* [SUPPLIED INFORMATION]:
***
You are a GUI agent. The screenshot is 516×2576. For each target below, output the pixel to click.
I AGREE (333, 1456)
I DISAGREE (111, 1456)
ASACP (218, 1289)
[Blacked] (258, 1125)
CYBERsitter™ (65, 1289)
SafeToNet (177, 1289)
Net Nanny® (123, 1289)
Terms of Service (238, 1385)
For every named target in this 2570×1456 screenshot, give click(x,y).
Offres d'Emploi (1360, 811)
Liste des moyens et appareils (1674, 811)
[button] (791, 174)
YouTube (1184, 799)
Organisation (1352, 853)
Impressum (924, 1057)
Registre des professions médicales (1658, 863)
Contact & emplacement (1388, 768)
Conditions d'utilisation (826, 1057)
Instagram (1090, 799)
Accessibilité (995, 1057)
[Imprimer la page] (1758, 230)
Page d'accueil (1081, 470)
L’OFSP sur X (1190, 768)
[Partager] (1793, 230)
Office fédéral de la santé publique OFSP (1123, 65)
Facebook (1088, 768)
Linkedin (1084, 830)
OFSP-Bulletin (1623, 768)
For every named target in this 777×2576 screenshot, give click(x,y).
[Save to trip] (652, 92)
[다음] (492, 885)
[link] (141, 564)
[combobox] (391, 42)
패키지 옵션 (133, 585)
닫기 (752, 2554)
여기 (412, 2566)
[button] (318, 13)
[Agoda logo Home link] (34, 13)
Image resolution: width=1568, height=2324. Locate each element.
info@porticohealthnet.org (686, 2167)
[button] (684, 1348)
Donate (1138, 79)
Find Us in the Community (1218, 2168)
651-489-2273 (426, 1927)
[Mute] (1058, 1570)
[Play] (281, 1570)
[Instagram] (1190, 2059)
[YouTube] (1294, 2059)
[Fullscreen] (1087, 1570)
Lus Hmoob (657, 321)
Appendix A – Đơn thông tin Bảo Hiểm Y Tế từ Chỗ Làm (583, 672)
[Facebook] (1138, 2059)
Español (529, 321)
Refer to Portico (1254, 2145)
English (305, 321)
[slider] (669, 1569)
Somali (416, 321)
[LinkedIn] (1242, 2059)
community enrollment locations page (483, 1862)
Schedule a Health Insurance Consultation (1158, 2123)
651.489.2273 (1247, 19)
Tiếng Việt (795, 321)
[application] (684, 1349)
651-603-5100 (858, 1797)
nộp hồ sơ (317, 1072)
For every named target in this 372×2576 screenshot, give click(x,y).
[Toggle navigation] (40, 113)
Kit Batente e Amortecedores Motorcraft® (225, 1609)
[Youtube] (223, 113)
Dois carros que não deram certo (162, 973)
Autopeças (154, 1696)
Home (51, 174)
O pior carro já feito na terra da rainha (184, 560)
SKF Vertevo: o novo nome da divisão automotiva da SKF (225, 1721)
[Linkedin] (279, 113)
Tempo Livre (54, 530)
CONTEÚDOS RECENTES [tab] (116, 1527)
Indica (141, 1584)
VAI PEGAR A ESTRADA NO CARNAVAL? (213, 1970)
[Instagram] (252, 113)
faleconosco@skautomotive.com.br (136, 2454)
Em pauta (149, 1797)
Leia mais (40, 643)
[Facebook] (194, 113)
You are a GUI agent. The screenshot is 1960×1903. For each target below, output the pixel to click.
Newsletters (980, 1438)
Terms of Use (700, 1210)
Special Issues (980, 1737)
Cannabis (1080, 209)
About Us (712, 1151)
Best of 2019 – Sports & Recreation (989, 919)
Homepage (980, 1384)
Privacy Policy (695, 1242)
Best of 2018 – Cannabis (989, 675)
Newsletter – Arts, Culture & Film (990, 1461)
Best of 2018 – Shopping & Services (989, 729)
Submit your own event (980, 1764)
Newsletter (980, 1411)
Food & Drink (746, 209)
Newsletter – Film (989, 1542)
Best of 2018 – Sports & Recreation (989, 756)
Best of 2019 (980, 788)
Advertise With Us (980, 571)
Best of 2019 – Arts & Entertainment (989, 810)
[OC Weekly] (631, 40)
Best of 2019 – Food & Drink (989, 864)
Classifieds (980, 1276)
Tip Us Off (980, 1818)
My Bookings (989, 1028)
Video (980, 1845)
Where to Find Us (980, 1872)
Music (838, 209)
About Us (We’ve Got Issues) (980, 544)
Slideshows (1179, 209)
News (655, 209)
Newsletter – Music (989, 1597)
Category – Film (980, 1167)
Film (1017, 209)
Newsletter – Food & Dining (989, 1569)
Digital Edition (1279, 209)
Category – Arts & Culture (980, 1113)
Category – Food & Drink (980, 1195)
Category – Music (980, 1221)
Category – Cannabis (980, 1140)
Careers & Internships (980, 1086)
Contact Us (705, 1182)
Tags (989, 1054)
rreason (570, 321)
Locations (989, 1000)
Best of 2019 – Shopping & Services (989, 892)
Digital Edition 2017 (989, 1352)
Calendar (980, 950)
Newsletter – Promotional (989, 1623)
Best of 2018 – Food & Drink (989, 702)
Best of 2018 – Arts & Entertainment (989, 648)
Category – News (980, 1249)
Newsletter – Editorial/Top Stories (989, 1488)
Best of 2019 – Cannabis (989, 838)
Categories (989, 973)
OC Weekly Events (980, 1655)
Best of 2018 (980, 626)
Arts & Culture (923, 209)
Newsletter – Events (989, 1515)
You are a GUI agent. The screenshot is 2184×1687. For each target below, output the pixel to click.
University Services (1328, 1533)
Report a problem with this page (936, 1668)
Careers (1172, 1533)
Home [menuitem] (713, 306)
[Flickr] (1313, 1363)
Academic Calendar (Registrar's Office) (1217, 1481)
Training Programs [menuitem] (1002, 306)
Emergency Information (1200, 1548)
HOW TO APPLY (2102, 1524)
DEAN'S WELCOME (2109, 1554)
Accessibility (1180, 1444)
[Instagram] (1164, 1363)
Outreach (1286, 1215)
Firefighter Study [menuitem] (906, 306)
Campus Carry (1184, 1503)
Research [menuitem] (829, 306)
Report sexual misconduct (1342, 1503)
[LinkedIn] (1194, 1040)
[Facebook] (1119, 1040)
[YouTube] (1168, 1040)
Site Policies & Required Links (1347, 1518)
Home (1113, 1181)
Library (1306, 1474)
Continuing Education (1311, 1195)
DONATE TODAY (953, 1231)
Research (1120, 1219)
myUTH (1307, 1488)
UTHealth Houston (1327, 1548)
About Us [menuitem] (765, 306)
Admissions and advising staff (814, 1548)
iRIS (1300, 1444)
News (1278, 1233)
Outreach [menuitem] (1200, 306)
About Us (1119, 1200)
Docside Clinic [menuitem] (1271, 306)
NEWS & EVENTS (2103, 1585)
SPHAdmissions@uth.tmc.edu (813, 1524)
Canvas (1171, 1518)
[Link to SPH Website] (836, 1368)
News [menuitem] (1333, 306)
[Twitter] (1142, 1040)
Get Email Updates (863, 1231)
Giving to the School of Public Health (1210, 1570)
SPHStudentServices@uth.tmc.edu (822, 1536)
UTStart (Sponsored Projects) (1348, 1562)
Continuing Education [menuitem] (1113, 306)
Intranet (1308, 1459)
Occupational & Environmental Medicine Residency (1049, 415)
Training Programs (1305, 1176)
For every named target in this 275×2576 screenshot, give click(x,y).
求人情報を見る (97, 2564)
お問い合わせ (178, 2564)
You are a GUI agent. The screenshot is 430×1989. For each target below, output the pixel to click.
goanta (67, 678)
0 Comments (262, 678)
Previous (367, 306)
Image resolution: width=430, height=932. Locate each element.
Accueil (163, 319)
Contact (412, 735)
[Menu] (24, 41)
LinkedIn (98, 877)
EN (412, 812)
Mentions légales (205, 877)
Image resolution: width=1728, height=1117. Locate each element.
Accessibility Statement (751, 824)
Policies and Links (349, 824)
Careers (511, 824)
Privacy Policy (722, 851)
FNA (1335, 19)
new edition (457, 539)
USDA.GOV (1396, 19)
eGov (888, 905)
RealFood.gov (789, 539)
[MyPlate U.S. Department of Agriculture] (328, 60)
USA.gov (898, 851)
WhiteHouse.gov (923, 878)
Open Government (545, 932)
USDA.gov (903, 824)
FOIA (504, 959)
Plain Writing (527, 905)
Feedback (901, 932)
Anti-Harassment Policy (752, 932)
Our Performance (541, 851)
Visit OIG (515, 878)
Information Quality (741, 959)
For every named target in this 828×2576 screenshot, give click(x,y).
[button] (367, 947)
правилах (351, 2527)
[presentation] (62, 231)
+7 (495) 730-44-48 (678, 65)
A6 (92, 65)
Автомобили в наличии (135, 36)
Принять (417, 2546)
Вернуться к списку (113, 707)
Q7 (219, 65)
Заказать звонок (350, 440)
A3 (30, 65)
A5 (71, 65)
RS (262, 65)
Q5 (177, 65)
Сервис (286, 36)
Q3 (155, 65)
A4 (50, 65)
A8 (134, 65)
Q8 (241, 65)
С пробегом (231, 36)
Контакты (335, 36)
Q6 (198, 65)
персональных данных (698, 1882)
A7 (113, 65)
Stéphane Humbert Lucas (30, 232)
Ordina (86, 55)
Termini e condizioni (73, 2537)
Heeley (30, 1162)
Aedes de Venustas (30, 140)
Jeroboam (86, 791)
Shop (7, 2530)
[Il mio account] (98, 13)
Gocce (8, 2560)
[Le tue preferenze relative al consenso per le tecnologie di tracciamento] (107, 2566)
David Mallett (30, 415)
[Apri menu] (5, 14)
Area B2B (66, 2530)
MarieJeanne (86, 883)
***
* [AIM OF THE TASK]: Go through the records above and copy each line where "Entertainment" is found.

* [WRITTEN SOLUTION]:
Best of 2019 – Arts & Entertainment (989, 810)
Best of 2018 – Arts & Entertainment (989, 648)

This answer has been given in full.